Ativista Joshua Wong é detido na Tailândia a pedido da China

Bangcoc, 5 out (EFE).- Joshua Wong, o ativista de Hong Kong que liderou os protestos democráticos em 2014, foi detido nesta quarta-feira na Tailândia e será deportado outra vez pelas autoridades do país asiático, que agiram após um pedido da China.

Wong foi detido pelas autoridades de imigração durante sua chegada no Aeroporto de Bangcoc, onde amanhã daria uma palestra em uma universidade, informou sua organização, Demosisto, através de mensagem publicada em sua página de Facebook.

O ativista tinha sido convidado pelo estudante tailandês Netiwit Chotipatpaisal, que na mesma mensagem indicou que as autoridades tailandesas tinham recebido uma carta do governo chinês e que seus pedidos para ver Wong foram negados.

Em declarações à Agência Efe, Netiwit disse que Wong permanecia detido nas dependências de imigração e que previa que seria deportado no primeiro voo para Hong Kong.

As autoridades tailandesas não emitiram nenhum comunicado para confirmar oficialmente a situação do ativista.

No entanto, fontes da polícia de imigração afirmaram para a emissora "Voice TV" que Wong foi indiciado sob acusações de ameaça à segurança do Estado e confirmaram que o ativista será deportado hoje às 14h (hora local).

Antes, tanto o departamento de Imigração como seu escritório no aeroporto negaram à Efe ter conhecimento da detenção.

Nathan Law, que ao lado de Wong liderou a chamada "Revolução dos Guarda-Chuvas", disse em comunicado no Facebook que durante nove horas havia tentado se comunicar com Wong sem sucesso e que espera que o Secretário de Justiça de Hong Kong, Rimsky Yuen, que chegará hoje a Bangcoc, interceda no caso.

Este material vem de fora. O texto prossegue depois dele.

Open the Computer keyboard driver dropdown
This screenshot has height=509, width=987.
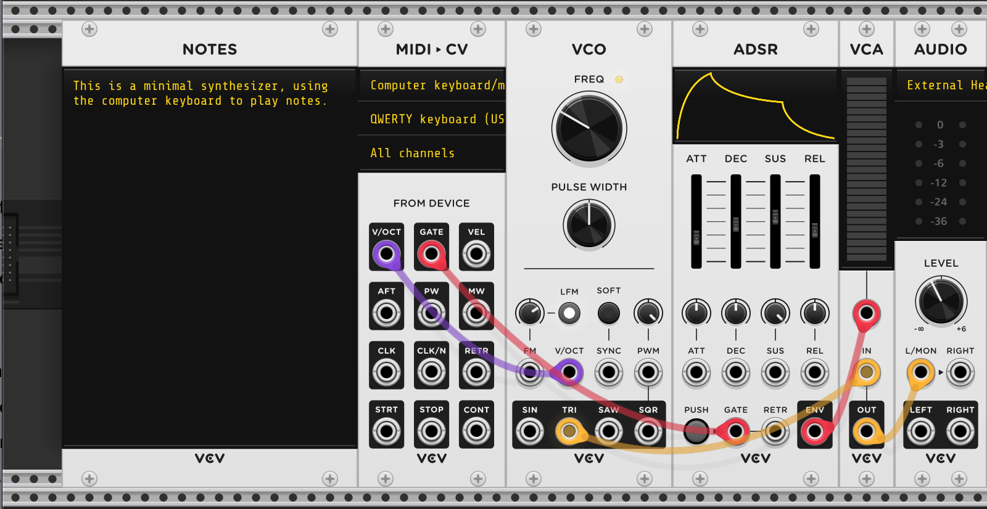tap(432, 86)
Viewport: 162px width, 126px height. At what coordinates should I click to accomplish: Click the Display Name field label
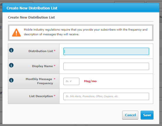point(42,66)
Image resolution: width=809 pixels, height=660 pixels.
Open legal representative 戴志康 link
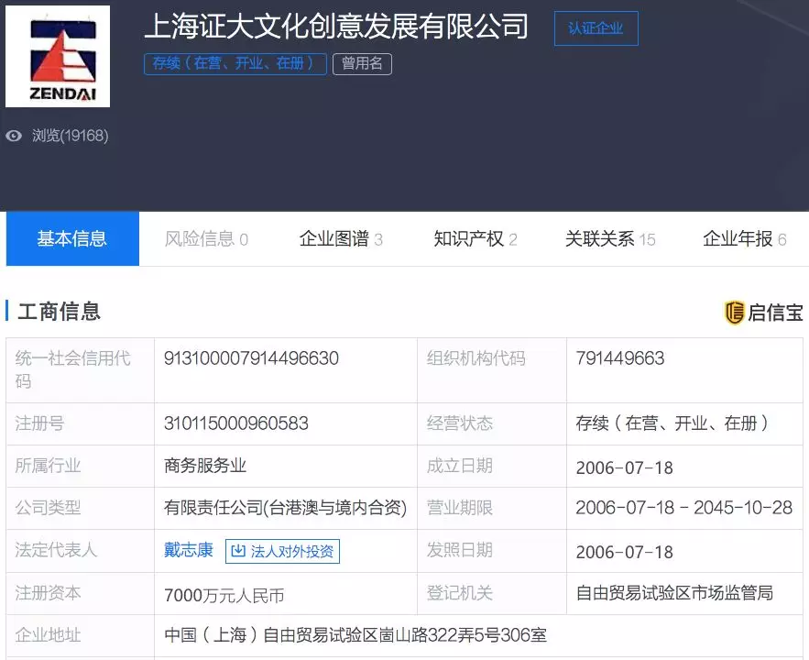point(189,550)
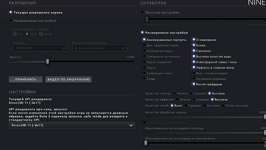
Task: Select 'Расширенные настройки' under Разрешение
Action: point(11,20)
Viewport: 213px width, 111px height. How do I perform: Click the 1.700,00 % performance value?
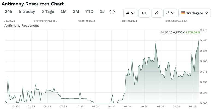pyautogui.click(x=193, y=32)
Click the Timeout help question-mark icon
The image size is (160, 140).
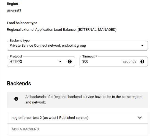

Wong tinha sido convidado para dar uma conferência sobre seu ativismo a favor da democracia, na comemoração do massacre de estudantes da Universidade de Thammasat, que amanhã completa 40 anos.

No dia 6 de outubro de 1976, mais de uma centena de estudantes foram mortos por grupos paramilitares ultramonárquicos e de extrema-direita dias após um protesto contra o retorno ao país de dois ditadores derrubados três anos antes.

Os estudantes ficaram presos no campus da universidade antes dele ser invadido pelos ultras, que mataram dezenas deles e feriram centenas, o que levou muitos outros a juntar-se aos guerrilheiros comunistas ou fugir para o exílio.

A detenção de Wong foi criticada por organizações como Human Rights Watch, que através de seu subdiretor para a Ásia, Phil Robertson, recriminou a Tailândia sua vontade de ceder perante China.

"Wong deve ser libertado imediatamente e deve ser autorizado a viajar e exercer seu direito à liberdade de expressão", disse Robertson em comunicado.

Wong foi deportado em maio de 2015 da Malásia, depois que as autoridades locais impediram sua entrada no país para participar de vários fóruns sobre o movimento pro-democrático de Hong Kong e o massacre de Praça da Paz Celestial, ocorrido em 1989, que custou a vida a centenas de pessoas nas mãos das forças de segurança do regime de Pequim.